● **RAW RECORDS**:
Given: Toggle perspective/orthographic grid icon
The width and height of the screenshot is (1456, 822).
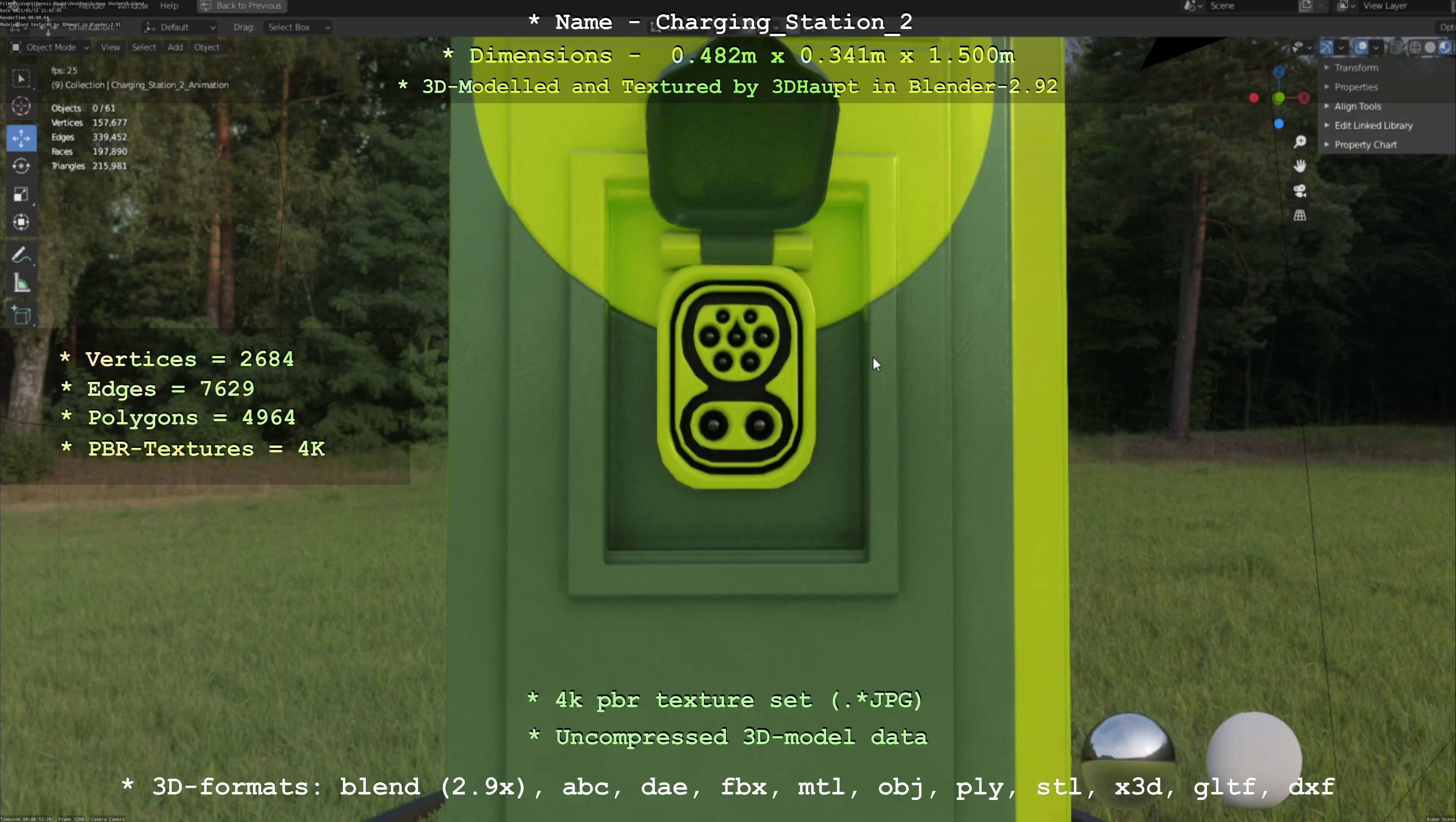Looking at the screenshot, I should coord(1300,215).
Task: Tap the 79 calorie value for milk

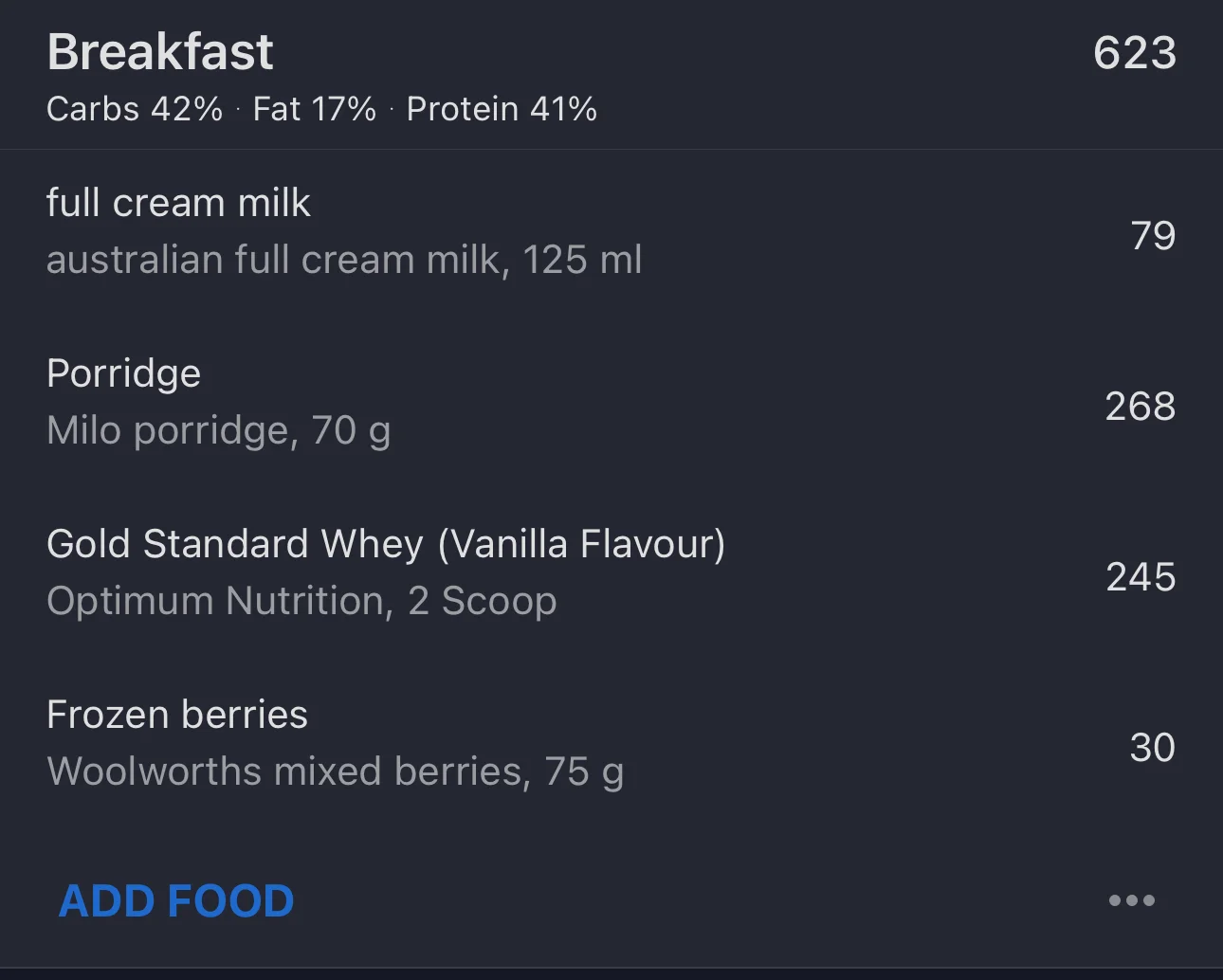Action: [1153, 236]
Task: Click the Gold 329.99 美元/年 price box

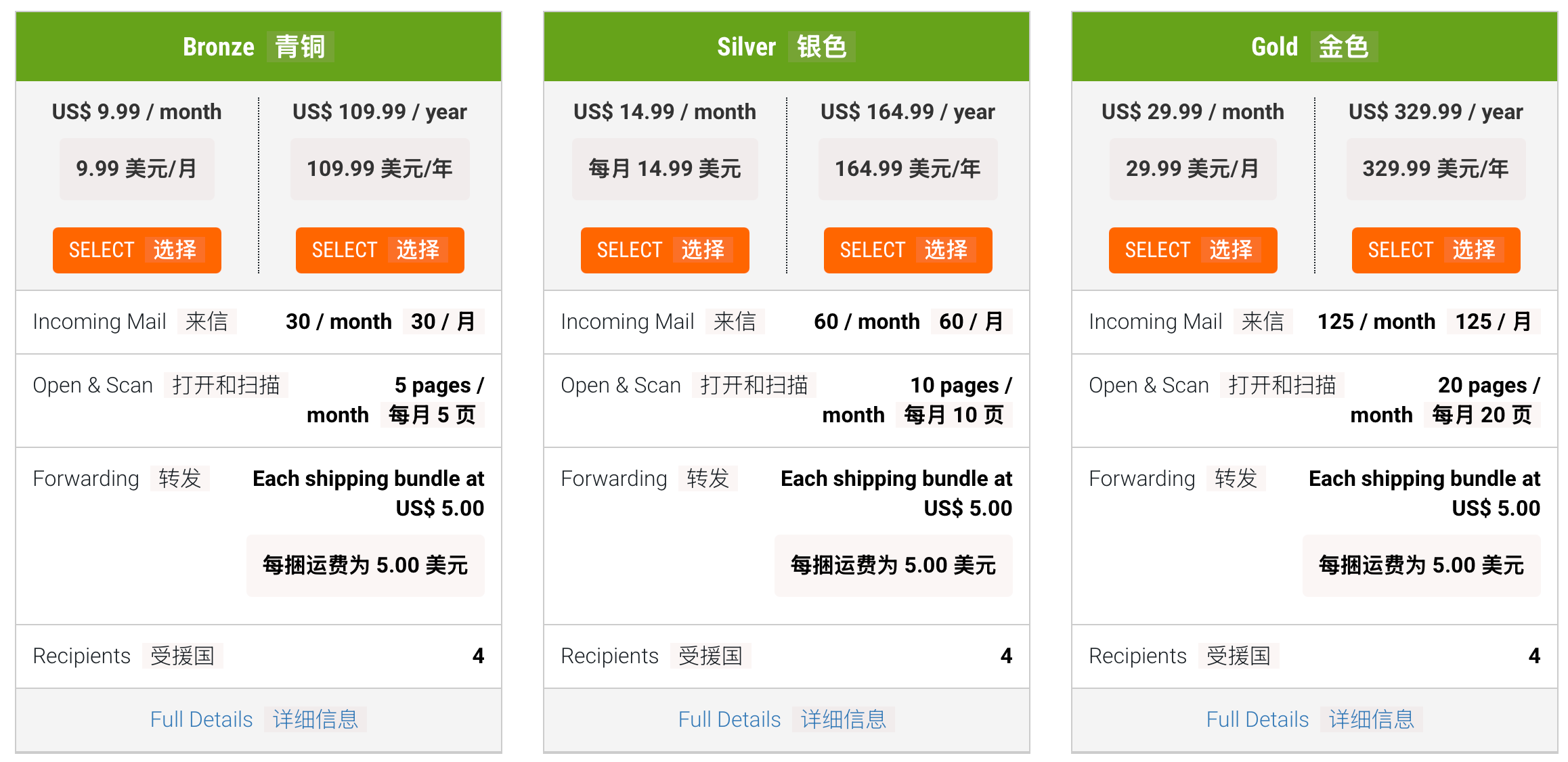Action: click(x=1436, y=169)
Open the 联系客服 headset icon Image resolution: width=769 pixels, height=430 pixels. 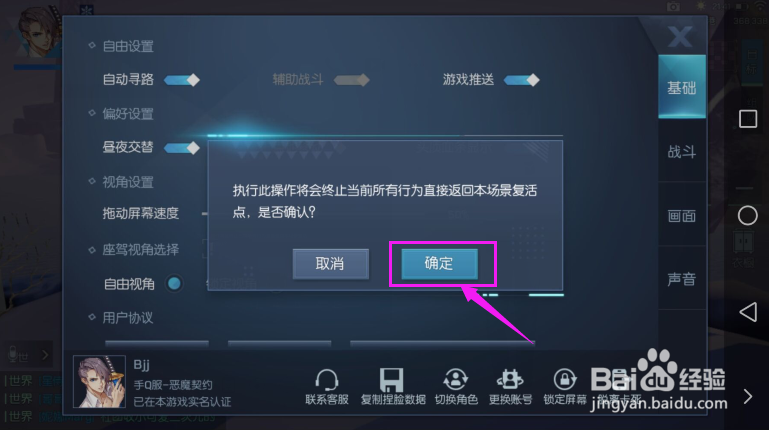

● **WRITTEN EXERCISE**: Write out the entries word for word, from the start through the line containing "Action: click(x=1436, y=169)", and include that line. Leave out the pictures.

● **FULL ANSWER**:
Given: Toggle perspective/orthographic grid icon
The width and height of the screenshot is (1456, 822).
Looking at the screenshot, I should coord(1300,215).
Task: Tap the 79 calorie value for milk

Action: [1153, 236]
Task: Click the Gold 329.99 美元/年 price box

Action: click(x=1436, y=169)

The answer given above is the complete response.